Wind driven by a sea surface temperature front observed by 3-ship simultaneous atmospheric sounding in the Kuroshio Extension

Hatsumi Nishikawa, Hokkaido University, Sapporo, Japan, Yoshihiro Tachibana, Fac. of Bioresources, Mie Univ, Mie-Ken, Japan, Yoshimi Kawai, Japan Agency for Marine-Earth Science and Technology, Yokosuka, Japan, Mayumi K . Yoshioka, Tohoku University, Sendai, Japan and Hisashi Nakamura, University of Tokyo, Bunkyo-ku, Japan
Abstract:
Simultaneous GPS radiosonde soundings from three research vessels was carried out across a sea surface temperature (SST) front of the Kuroshio Extension every hour for five days in July 2012. A north to south array of the three vessels -- a north cold SST side, near the SST front and a south warm SST side -- provides direct conclusive evidence that the SST front excites local atmospheric circulations, which could not be offered by any single-ship soundings.

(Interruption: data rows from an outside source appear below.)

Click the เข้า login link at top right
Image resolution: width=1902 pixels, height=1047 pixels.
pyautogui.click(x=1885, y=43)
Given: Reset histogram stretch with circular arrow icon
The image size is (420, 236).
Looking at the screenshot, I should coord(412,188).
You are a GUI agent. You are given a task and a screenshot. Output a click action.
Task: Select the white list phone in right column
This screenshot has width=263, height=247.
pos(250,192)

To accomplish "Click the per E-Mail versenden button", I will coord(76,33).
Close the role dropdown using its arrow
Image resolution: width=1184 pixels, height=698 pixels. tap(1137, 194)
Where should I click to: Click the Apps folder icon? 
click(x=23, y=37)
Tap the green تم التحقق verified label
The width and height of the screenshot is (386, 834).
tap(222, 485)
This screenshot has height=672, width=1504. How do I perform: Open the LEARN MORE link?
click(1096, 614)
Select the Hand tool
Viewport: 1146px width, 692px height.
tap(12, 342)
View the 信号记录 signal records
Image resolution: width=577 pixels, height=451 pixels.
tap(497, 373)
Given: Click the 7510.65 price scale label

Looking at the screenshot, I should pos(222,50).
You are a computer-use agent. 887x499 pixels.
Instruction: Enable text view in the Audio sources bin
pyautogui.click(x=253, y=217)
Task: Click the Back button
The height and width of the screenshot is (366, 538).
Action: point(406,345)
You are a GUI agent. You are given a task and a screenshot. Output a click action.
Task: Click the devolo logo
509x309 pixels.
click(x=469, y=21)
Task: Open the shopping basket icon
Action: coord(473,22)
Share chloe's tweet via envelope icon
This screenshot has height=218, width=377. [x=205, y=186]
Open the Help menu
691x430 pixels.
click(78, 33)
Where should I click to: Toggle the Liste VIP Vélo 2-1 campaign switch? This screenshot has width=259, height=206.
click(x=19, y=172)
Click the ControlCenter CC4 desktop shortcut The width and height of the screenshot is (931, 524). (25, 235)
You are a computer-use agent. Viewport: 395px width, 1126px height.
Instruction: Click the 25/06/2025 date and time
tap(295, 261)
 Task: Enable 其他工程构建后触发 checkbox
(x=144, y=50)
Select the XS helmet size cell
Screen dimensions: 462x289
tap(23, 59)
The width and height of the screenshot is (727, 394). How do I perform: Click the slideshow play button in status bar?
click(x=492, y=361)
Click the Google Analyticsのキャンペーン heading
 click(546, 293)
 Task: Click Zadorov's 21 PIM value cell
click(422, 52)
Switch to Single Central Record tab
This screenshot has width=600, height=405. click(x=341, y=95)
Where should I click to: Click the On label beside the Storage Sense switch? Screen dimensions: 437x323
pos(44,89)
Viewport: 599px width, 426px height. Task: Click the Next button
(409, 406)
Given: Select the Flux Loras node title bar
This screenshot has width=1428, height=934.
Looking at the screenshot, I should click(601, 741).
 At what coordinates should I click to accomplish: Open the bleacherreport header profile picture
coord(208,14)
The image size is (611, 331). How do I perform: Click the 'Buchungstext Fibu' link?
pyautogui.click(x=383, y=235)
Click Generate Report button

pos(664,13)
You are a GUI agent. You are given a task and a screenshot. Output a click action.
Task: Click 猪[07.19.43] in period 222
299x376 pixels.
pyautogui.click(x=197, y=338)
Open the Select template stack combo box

Large meridional difference of atmospheric heating from the underlying sea strengthened the north-south contrast of the air temperature, which extended up to the altitudes of 300 m. Associated SST-driven high and low air pressure anomalies up to 800 m were respectively formed in the north and south sides. These features were maintained even in the passage of a synoptic-scale disturbance. Easterly wind was persistently observed from the surface up to 1000 m although it was westerly in the overlying free atmosphere. This easterly is roughly maintained by the norward Coriolis force and the SST-driven southward pressure gradient force. The SST-driven easterly wind can bring about cold summer in Japan. A clockwise spiral of wind direction change from about 1000 m to the surface was observed in the northerly period in the free atmosphere. This spiral is in reverse to the Ekman spiral, and is accounted by the thermal wind balance owing to the SST-driven air temperature contrast. A see-breeze like meridional circulation under the altitudes of 300 m was also observed.